» **Source data**
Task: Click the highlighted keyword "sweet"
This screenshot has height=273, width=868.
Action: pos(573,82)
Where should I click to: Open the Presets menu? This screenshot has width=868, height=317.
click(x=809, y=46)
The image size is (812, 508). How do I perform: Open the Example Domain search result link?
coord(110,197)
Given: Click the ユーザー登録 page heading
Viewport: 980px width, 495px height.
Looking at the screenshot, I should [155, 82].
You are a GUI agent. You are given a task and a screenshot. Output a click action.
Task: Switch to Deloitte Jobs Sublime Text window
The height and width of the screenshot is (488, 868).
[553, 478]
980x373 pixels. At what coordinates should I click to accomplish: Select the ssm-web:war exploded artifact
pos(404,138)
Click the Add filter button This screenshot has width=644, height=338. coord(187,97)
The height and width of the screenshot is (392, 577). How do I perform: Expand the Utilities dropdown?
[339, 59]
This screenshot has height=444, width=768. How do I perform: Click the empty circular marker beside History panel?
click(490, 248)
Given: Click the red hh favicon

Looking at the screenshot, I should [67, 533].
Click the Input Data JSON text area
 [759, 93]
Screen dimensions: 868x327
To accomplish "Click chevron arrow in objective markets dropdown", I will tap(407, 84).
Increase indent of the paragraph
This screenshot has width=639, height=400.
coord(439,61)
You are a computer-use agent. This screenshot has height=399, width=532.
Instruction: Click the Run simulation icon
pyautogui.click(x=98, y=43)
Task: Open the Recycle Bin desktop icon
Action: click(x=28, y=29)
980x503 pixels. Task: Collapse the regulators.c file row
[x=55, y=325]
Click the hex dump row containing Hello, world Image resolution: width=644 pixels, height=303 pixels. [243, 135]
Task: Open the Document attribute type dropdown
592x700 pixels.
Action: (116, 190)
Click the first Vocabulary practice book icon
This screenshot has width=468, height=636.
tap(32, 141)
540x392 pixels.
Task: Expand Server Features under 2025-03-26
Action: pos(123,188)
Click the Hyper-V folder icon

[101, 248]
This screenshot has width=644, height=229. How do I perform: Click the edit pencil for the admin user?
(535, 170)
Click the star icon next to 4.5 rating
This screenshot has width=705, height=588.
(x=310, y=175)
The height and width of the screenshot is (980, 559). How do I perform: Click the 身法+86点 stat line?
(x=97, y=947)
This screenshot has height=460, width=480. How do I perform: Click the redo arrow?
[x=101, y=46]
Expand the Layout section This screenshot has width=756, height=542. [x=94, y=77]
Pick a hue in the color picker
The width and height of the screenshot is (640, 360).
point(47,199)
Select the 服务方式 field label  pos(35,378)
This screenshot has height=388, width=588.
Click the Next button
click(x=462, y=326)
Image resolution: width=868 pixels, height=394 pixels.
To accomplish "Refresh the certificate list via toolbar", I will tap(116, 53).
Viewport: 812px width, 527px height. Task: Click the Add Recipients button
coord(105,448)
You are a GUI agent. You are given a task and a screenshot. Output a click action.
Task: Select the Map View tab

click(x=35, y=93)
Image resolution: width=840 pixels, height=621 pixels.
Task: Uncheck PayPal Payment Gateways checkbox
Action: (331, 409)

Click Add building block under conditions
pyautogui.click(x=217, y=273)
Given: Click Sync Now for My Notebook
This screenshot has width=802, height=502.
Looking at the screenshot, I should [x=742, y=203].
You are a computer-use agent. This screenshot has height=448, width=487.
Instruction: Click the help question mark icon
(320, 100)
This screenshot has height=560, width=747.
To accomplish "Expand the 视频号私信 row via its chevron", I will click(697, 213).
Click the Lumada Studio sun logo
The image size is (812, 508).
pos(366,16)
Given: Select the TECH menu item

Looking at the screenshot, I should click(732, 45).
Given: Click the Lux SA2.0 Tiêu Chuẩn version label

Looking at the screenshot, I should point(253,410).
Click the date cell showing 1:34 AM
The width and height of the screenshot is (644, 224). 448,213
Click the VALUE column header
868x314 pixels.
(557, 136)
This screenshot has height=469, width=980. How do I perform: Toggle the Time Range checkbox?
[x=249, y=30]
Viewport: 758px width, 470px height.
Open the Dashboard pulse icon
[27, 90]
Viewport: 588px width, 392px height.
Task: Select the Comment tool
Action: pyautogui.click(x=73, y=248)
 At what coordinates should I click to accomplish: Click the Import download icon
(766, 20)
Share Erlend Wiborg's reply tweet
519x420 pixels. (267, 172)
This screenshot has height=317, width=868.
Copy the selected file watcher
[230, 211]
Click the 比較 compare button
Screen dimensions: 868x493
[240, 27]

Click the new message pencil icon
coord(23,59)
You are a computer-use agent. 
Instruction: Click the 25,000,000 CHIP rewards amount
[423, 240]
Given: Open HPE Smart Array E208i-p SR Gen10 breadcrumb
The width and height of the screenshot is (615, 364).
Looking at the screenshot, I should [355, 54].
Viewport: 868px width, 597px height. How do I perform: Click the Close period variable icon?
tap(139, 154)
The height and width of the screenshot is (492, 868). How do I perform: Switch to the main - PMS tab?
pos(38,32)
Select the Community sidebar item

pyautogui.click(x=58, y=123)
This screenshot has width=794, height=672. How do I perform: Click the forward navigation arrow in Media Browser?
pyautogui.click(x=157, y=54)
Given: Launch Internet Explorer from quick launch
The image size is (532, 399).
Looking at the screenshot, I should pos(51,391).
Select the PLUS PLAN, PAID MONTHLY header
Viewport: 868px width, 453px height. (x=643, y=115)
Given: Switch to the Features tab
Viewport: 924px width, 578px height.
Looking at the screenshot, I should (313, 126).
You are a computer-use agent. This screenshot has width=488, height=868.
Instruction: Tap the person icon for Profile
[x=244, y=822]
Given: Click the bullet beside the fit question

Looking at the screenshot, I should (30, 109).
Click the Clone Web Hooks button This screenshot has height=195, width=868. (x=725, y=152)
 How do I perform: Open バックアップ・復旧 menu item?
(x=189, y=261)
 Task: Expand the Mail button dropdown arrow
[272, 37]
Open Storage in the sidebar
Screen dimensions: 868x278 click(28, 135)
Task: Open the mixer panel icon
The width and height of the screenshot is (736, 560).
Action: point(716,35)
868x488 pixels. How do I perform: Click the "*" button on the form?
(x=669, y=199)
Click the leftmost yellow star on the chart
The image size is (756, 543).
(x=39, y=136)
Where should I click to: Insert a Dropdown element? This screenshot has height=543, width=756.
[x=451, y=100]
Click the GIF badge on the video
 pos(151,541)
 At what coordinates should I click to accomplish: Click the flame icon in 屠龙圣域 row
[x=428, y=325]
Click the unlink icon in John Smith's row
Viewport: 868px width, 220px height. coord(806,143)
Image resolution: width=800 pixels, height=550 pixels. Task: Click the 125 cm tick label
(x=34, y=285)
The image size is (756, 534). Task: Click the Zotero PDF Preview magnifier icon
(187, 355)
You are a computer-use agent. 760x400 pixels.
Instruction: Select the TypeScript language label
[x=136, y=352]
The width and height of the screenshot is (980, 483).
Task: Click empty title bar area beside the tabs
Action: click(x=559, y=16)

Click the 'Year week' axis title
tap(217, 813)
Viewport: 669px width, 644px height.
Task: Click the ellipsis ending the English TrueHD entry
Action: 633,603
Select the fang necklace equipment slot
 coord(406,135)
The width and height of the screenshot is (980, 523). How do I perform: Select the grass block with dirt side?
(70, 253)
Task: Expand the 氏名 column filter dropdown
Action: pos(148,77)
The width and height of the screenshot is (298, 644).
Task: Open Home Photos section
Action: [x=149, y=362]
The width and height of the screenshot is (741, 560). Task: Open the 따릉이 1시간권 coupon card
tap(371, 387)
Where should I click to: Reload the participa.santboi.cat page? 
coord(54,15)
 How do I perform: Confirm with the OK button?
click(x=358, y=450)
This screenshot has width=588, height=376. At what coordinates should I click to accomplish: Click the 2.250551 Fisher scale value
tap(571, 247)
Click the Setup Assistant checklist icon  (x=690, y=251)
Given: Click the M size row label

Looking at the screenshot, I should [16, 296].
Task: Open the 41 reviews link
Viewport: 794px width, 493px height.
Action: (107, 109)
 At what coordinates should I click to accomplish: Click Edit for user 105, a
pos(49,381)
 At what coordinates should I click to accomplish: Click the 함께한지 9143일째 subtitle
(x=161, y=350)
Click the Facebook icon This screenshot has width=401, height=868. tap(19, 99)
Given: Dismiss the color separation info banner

» **Instructions to follow**
Using the listing above, report each line that mentions the word "computer".

» **Your solution**
You are a computer-use agent. This screenshot has height=399, width=532.
You are a computer-use agent. This screenshot has height=448, width=487.
You are a computer-use agent. 
You are a computer-use agent. This screenshot has width=488, height=868.
You are a computer-use agent. 760x400 pixels.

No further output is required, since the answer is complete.